Doctors may cause parents to become more persistent in the following situations. a) When the latter are not adequately informed or when they are overinformed: While all participants (e.g., P1, P2, P3, P9, P12, P13, P14, P15, P17, P19) expressed the view that parents should be provided with sufficient information, some participants expressed the view that parents should not be provided with overwhelming information regarding everything might be relevant to their decision: I don’t want to have them face my dilemmas and queries. Their own load is enough (P18). Besides, they have no scientific grounding (P3). b) When neonatologists invest excessive effort into the task of providing (“futile”) treatment to the infants, thus offering parents only a small amount of hope and encouraging them to develop the forlorn hope that their infant may survive (P15). c) When neonatologists show parents that they are merely doing their job: Basically, what parents need is to show that you personally care about their child and them and that you don’t simply do your job (P18). The great majority of parents look you in the eyes and wish to see that you care about their child and them (P20). Finally, d) when doctors create close emotional relationships with parents. Therefore, some participants noted that they kept parents at a distance (e.g., by speaking to them in the plural form) to avoid encouraging them to become more demanding or to prevent themselves from being involved with parents’ emotions (P17, P19). As Participant P4 noted, The more you associate with the parents and the more you get emotionally involved with them, the higher the moral pressure is (P4). Similarly, another participant noted that with parents, I keep a safe distance, to tell the truth. I don’t want to be very close to them as they can be pressing and insistent. They cross the line sometimes. They try to influence your judgement while they are driven by emotion (P19). Participants P17 and P20 expressed similar claims.
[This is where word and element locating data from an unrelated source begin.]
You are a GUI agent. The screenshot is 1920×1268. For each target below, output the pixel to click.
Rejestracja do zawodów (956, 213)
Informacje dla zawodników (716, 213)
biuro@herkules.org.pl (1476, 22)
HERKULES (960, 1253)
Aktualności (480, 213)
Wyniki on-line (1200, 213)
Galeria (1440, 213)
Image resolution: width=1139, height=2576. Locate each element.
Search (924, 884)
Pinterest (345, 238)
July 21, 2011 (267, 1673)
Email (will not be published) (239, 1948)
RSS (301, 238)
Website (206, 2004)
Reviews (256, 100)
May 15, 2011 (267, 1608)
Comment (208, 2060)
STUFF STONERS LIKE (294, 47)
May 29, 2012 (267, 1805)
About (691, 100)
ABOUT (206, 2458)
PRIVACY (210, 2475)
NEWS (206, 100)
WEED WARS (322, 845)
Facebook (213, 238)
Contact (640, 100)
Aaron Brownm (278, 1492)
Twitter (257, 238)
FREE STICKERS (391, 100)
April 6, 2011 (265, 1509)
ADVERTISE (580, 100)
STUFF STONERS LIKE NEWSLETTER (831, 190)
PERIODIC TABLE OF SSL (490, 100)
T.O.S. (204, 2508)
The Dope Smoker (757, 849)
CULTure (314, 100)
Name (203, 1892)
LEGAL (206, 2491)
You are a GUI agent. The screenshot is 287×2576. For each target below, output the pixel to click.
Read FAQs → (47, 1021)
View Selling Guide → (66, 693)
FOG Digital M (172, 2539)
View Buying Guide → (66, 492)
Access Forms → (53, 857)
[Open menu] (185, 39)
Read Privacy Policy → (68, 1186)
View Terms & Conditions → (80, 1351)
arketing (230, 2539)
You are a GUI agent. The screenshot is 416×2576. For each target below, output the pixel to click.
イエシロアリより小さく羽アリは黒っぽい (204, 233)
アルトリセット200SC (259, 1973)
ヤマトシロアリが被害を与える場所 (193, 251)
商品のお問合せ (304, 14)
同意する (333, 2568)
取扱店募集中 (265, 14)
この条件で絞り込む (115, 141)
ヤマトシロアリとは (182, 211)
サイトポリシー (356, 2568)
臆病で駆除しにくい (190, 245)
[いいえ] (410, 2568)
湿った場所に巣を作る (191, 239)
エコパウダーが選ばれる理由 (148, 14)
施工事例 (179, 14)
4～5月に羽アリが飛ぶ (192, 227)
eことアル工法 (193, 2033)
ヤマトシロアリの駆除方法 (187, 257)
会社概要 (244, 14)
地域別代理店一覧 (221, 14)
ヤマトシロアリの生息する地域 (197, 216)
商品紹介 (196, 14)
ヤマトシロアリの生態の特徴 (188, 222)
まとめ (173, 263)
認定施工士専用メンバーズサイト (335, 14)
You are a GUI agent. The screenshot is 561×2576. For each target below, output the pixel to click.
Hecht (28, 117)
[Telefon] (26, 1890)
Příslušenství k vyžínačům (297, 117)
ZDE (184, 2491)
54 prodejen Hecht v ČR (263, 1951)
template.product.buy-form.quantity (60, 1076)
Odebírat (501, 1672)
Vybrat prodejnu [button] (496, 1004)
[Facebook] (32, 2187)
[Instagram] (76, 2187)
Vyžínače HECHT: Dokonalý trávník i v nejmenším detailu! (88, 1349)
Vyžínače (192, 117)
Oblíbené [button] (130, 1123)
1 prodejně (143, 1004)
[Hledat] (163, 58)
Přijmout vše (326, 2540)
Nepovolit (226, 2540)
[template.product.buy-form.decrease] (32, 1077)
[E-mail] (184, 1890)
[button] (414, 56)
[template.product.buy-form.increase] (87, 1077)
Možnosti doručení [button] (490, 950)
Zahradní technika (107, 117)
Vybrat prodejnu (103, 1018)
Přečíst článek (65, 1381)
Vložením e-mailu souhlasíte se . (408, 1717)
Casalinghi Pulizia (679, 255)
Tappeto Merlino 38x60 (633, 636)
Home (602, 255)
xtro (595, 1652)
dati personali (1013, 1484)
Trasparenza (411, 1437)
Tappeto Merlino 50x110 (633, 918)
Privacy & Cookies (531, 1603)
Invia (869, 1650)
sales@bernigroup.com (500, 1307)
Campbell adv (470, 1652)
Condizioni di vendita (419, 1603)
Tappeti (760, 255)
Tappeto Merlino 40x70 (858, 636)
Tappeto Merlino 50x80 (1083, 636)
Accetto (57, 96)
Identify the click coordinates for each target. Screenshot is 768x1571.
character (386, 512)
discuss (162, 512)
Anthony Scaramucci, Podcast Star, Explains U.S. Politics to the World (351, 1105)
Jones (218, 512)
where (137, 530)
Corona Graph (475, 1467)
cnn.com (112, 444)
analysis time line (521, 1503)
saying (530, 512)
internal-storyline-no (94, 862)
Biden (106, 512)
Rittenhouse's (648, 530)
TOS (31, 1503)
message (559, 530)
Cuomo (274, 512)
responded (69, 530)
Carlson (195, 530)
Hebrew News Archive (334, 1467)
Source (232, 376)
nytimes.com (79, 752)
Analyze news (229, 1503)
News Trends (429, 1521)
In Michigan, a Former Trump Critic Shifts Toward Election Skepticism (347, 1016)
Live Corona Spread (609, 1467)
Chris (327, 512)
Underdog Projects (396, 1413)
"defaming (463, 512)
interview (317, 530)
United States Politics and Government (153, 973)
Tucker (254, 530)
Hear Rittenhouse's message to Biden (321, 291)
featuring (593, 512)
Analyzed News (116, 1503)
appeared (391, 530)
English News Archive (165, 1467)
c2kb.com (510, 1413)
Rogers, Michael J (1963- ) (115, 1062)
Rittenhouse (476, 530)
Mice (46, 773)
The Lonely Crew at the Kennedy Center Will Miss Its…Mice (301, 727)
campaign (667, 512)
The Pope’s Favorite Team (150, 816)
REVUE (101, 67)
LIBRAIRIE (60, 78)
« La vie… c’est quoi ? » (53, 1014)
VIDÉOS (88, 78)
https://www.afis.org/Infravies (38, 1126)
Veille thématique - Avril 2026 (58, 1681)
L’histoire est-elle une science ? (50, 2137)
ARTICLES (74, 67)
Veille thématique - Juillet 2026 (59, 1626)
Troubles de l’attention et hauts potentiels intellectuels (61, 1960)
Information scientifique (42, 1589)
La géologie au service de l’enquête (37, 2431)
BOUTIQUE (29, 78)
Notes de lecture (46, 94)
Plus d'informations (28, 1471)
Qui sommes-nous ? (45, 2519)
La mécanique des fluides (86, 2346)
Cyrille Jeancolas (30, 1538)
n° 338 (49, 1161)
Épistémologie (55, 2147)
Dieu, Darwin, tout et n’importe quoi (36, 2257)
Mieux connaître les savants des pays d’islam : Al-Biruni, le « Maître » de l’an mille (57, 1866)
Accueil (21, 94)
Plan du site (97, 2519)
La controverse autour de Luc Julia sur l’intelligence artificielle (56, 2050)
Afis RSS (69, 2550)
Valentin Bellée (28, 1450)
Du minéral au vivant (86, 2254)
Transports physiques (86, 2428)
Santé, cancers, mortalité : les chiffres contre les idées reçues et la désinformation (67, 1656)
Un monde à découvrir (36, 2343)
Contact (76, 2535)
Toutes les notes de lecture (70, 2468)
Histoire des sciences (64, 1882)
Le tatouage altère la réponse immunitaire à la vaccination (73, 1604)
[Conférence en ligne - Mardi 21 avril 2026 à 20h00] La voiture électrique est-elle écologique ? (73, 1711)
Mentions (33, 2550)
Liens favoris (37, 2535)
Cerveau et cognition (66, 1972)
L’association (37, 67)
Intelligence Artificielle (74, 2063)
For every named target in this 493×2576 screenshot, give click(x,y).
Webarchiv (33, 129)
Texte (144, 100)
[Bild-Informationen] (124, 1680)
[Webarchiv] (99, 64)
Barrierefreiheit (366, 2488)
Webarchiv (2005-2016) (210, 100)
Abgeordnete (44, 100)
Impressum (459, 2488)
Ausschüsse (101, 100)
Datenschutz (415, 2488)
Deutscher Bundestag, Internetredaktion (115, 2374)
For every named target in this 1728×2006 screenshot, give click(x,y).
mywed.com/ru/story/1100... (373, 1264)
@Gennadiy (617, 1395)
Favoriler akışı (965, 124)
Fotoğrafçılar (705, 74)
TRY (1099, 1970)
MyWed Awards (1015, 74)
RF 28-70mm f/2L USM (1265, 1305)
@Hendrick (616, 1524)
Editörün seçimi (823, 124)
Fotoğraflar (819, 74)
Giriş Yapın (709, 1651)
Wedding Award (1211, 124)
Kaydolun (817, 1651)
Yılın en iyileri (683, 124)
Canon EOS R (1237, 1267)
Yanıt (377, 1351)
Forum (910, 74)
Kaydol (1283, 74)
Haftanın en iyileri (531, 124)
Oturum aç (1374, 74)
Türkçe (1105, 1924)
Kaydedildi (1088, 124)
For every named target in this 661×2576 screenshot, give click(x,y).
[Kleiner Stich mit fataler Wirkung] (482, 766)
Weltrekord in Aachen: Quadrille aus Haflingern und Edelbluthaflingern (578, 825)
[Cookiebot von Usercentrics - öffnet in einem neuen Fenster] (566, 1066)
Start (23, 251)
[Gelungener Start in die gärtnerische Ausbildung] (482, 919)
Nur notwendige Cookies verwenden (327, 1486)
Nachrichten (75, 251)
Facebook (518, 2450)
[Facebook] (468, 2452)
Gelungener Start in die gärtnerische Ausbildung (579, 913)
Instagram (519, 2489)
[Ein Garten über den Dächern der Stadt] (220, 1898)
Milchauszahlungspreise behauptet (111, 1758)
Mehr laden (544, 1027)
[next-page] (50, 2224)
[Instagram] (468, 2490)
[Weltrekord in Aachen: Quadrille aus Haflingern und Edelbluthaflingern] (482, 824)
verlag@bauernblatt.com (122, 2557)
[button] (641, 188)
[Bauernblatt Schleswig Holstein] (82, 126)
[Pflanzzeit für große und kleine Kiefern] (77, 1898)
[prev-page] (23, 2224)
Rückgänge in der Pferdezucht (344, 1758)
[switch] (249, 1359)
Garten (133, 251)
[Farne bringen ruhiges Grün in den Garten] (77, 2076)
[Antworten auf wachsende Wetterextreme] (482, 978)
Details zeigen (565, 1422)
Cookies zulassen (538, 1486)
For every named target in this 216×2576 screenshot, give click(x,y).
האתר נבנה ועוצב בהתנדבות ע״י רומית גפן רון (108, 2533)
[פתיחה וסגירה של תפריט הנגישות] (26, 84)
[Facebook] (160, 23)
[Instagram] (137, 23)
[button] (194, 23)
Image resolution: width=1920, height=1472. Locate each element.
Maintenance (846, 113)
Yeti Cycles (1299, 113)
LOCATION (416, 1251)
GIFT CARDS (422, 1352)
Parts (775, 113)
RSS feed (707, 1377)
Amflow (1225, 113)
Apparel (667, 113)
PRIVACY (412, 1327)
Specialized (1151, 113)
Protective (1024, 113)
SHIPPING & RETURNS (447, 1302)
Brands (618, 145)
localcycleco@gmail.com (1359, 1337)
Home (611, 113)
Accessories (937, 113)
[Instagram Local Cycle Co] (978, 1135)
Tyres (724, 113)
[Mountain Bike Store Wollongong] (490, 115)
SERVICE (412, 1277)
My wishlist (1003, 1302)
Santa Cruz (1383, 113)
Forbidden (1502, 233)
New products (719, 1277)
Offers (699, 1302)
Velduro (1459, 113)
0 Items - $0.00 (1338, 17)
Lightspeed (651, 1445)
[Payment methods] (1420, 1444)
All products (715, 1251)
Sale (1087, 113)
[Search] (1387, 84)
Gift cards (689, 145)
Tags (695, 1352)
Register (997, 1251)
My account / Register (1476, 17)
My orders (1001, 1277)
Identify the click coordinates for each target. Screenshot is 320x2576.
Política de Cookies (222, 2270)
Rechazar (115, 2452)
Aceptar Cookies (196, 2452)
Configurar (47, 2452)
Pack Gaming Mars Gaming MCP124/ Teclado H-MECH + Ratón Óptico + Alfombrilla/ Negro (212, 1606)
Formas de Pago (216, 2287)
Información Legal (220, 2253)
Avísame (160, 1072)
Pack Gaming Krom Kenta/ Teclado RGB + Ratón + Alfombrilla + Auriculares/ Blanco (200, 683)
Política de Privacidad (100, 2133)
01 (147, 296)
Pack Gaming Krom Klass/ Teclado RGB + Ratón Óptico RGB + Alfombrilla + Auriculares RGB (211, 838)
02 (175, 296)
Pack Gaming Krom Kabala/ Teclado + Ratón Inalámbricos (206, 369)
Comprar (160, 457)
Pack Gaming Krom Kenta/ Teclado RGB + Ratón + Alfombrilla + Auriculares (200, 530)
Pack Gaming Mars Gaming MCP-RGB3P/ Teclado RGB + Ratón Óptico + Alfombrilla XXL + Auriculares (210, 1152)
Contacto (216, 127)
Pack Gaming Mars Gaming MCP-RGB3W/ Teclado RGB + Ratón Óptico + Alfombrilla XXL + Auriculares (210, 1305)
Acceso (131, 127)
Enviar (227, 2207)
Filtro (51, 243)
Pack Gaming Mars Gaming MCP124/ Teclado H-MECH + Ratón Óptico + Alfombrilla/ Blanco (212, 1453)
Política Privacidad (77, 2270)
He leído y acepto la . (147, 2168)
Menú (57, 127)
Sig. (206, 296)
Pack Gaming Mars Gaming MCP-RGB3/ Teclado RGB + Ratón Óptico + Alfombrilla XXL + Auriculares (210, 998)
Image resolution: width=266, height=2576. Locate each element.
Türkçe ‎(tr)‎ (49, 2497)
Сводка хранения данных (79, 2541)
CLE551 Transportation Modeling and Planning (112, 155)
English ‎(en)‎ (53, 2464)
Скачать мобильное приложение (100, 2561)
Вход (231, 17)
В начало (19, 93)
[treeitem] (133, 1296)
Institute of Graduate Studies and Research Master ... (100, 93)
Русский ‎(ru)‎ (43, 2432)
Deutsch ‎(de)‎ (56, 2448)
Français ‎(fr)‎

Furthermore, if parents do not take a clear stance on their infant’s treatment (e.g., because they are ill-informed) or do not share any decision-making responsibility, they do not contribute to the task of mitigating the neonatologists’ uncertainty distress. When parents show confidence in neonatologists to such an extent that they place considerable emphasis on neonatologists’ freedom to make decisions on their own, their contribution to the decision-making process is left to the discretion of the neonatologists, who “know better”. Thus, when parents offer neonatologists broad discretion to make a decision regarding resuscitation or treatment, the degree of neonatologists’ uncertainty remains high. Moreover, parents’ concerns may underlie their hesitancy towards neonatologists, which are expressed through nonverbal communication. For instance, as one participant noted, When parents are critical, sceptical and distrustful towards me and I can see doubt in their eyes, then I feel psychologically stressed, and I try to inform them properly. I want both of them to be aware, to be part of the decision that must be made and share the load, the moral burden, the biomoral burden of the responsibility (P13).
In summary, parents may cause neonatologists to feel constraint distress. On the other hand, parents may be supportive of the neonatologist’s decision and thus mitigate their uncertainty distress.